** Problem description **
Could the records be returned exactly, with the pictures left out?

———

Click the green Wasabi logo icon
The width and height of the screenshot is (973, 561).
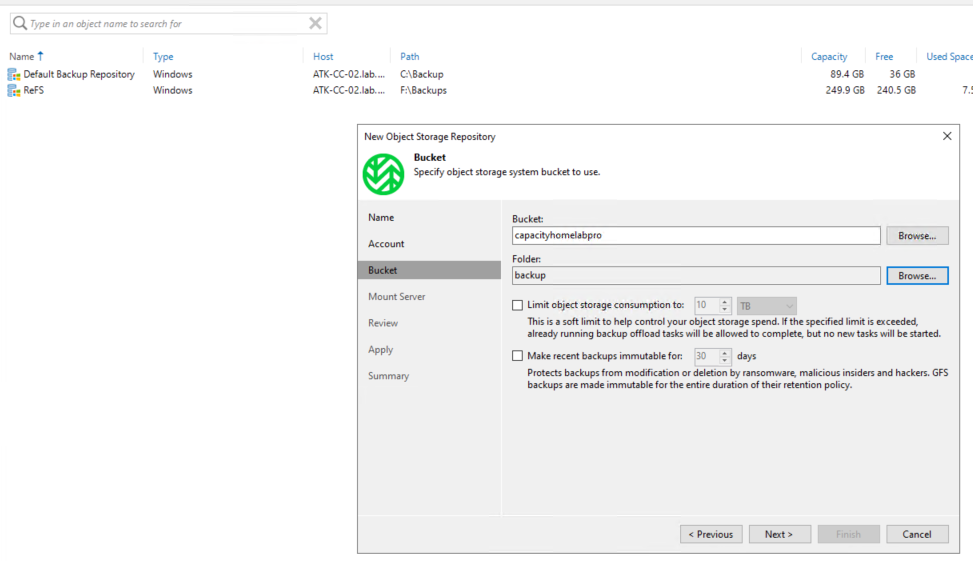pyautogui.click(x=383, y=174)
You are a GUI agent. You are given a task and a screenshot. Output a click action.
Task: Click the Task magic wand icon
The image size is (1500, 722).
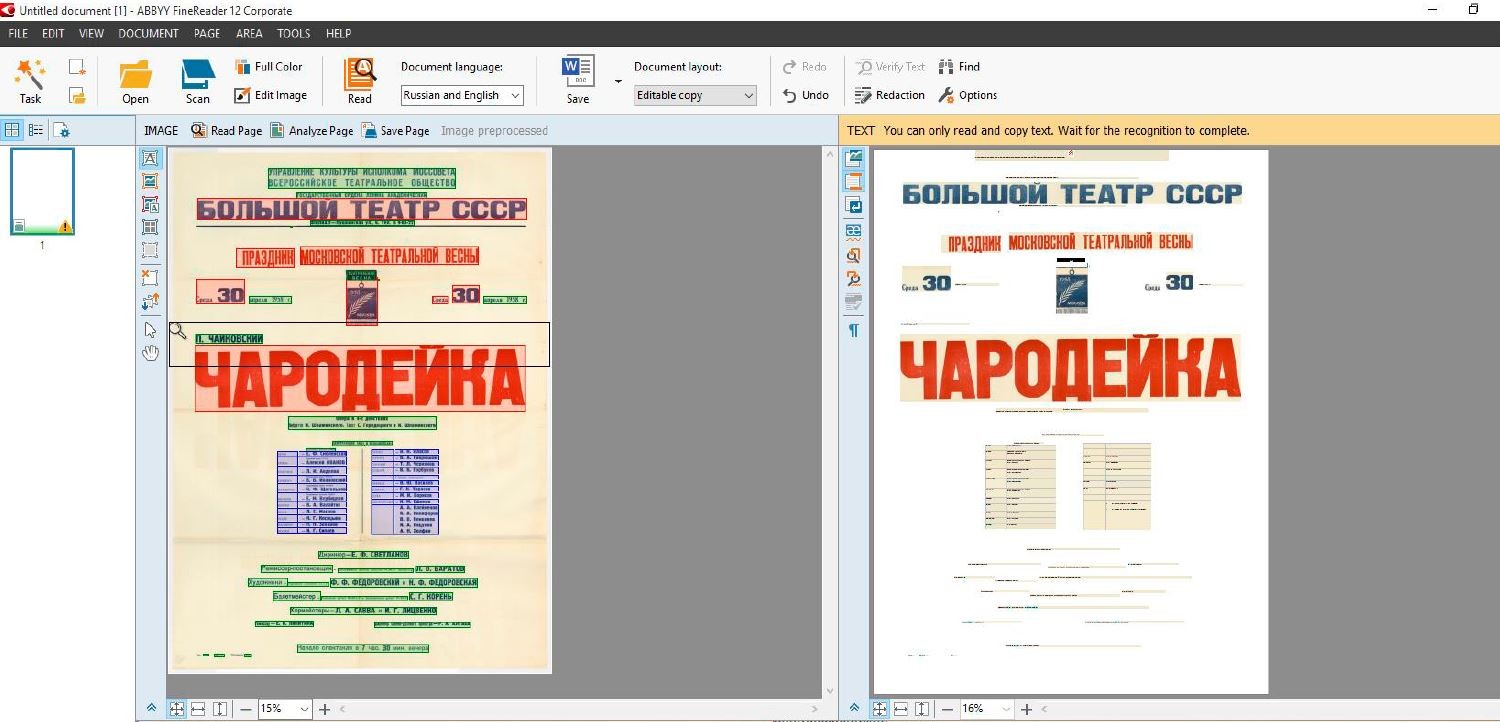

———

** Output **
Click the green Wasabi logo icon
The width and height of the screenshot is (973, 561).
pyautogui.click(x=383, y=174)
You are a GUI agent. You are given a task and a screenshot. Output a click action.
Task: Click the Task magic wand icon
The image size is (1500, 722).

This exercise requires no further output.